医師の同意のない柔道整復師の骨折等に対する施術は必要性・相当性は認められないと本件事故との因果関係を否認した事案

【東京高裁平成30年7月18日判決】

 

〔事案の概要〕

訴外女子V(被害者)は、乗用車に同乗して直進中、左方から進入してきたY運転の乗用車に出合頭衝突され、右8肋骨骨折、腰椎捻挫等の傷害を負い、Vの施術をした柔道整復師のXが、VからYに対する施術費の損害賠償請求権の譲渡を受けたとしてYに2万4980円を求めるなどして訴えを提起した。1審裁判所は、Xの骨折等に対する施術は医師の同意なく必要性・違法性はないと否認し、Xの請求を棄却した。

 

〔判決要旨〕

X控訴の東京高裁は、1審同様にXの請求を棄却した。施術の必要性につき、「XがVの施術をした時には、医師による骨折の診断はされていなかったのみならず、かえって、医師は、Vを経過観察とした上で、痛みが増強するようであればCT検査で評価するとの治療方針を決定していたから、Xによる上記施術は、医師の治療方針に合わないものであった」とし、「Vが整形外科において骨折と診断されたのは、本件事故から2ヶ月が経過した後であるから、このことをもって、Vが本件事故時に骨折していたと直ちにいうこともできない」として、「上記施術は、その必要性・相当性に疑問があるといわざるを得ず、少なくとも、その費用が本件事故と相当因果関係のある損害に当たるとは認められない」と否認した。

 

〔コメント〕

事故が原因で支出を余儀なくされた治療費は全て相手方に請求できる、と思っていらっしゃる方もいらっしゃるかもしれません。当然、被害者の方には、事故による怪我の治療に要した治療費を請求する権利があります。

ただし、事故による損害として認められるのは、「必要性・相当性があるもの」に限られます。事故が原因だからという理由で何でも損害賠償請求できるとすると、損害が拡大し、加害者に多大な負担を強いることになりかねないからです。治療費が損害として認められるのも、「必要かつ相当」な範囲ということになります。

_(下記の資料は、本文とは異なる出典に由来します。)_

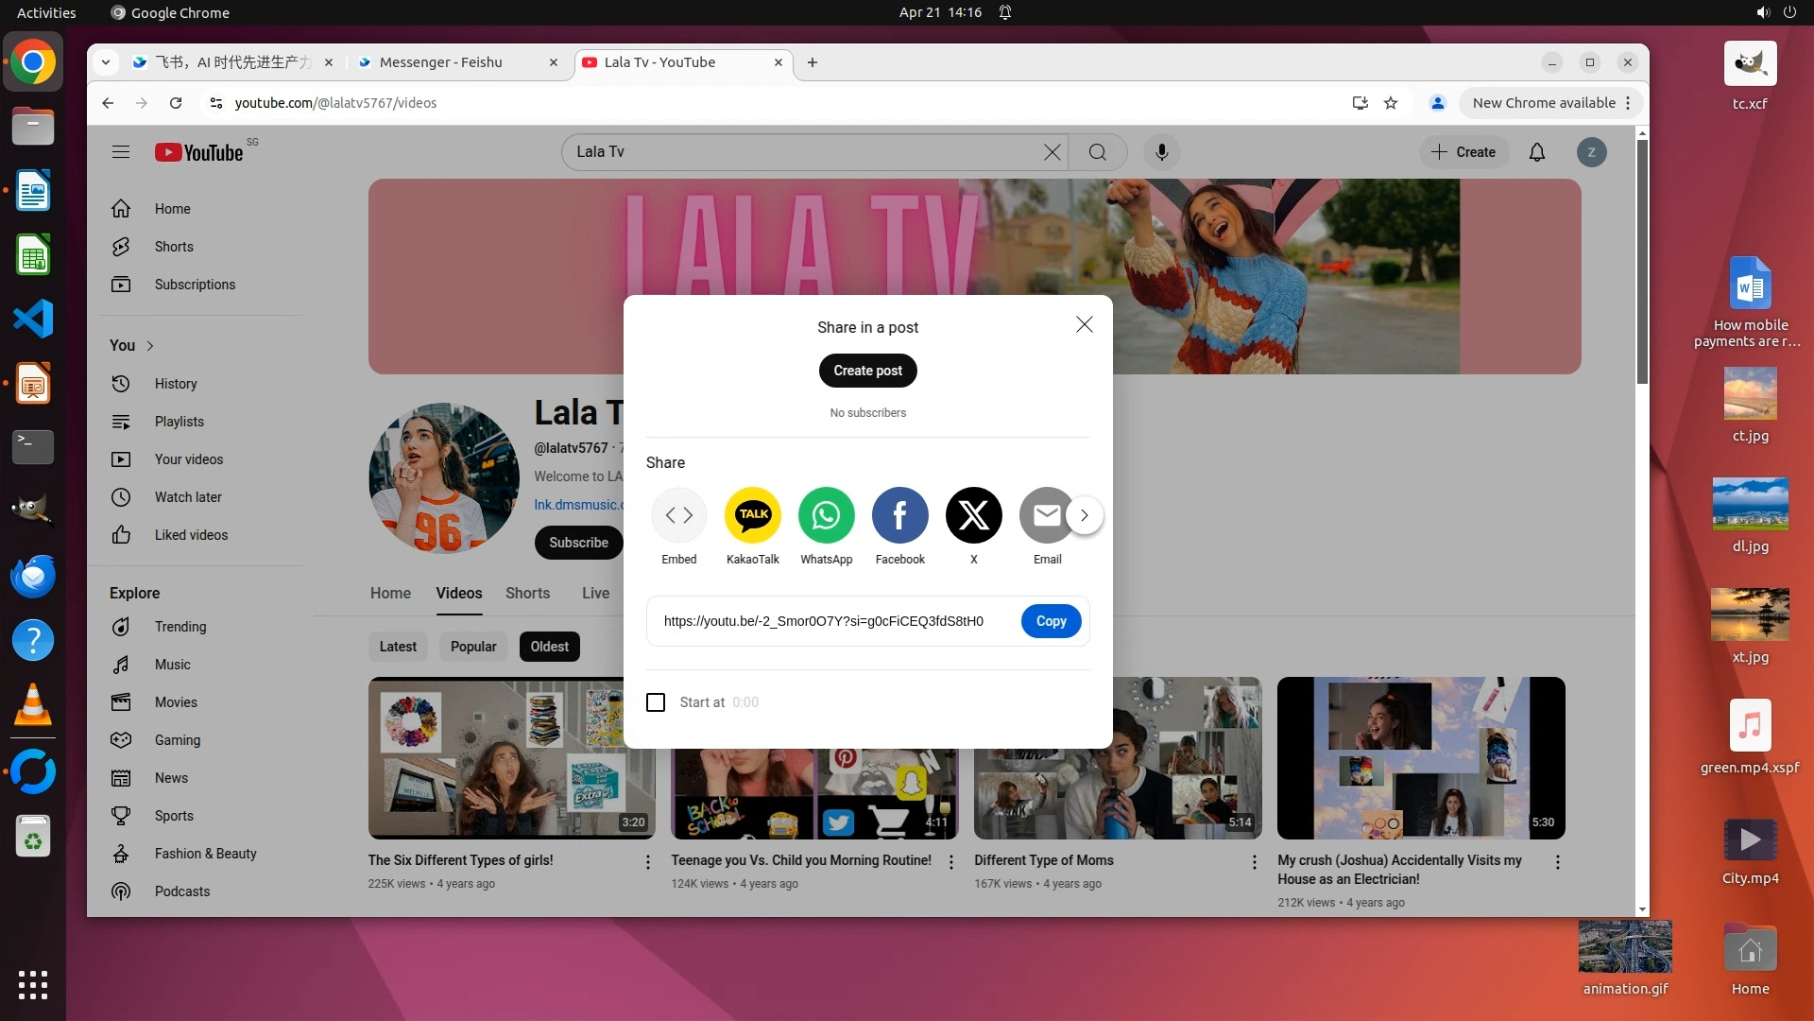The width and height of the screenshot is (1814, 1021).
Task: Click the Facebook share icon
Action: coord(899,515)
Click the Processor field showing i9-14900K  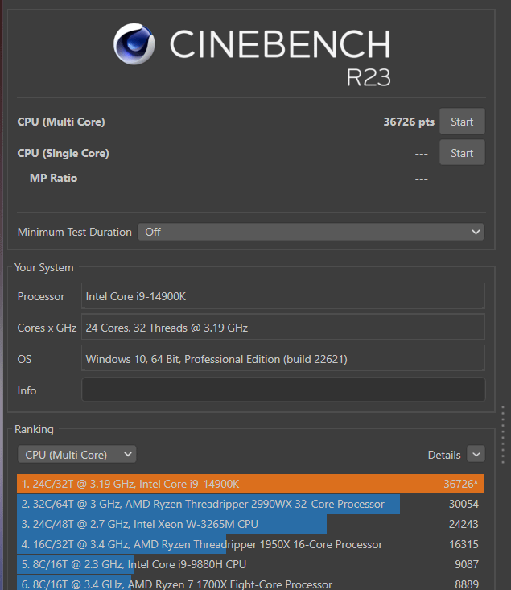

柔道整復師法17条は、「柔道整復師は、医師の同意を得た場合のほか、脱臼又は骨折の患部に施術をしてはならない。ただし、応急手当てをする場合は、この限りでない。」と規定しています。したがって、脱臼・骨折があるにもかかわらず、医師の同意なく柔道整復師の施術を受けた場合、その施術は「必要性・相当性は認められない」として、施術費の請求が認められない可能性があります。

  近年、整骨院・接骨院の過剰診療が社会問題となる中、施術の必要性・相当性を争う裁判が増え、医師の同意等がなく施術の必要性及び相当性が認められないとして施術と事故との因果関係を否認した裁判例が多く出ていますので、注意が必要です。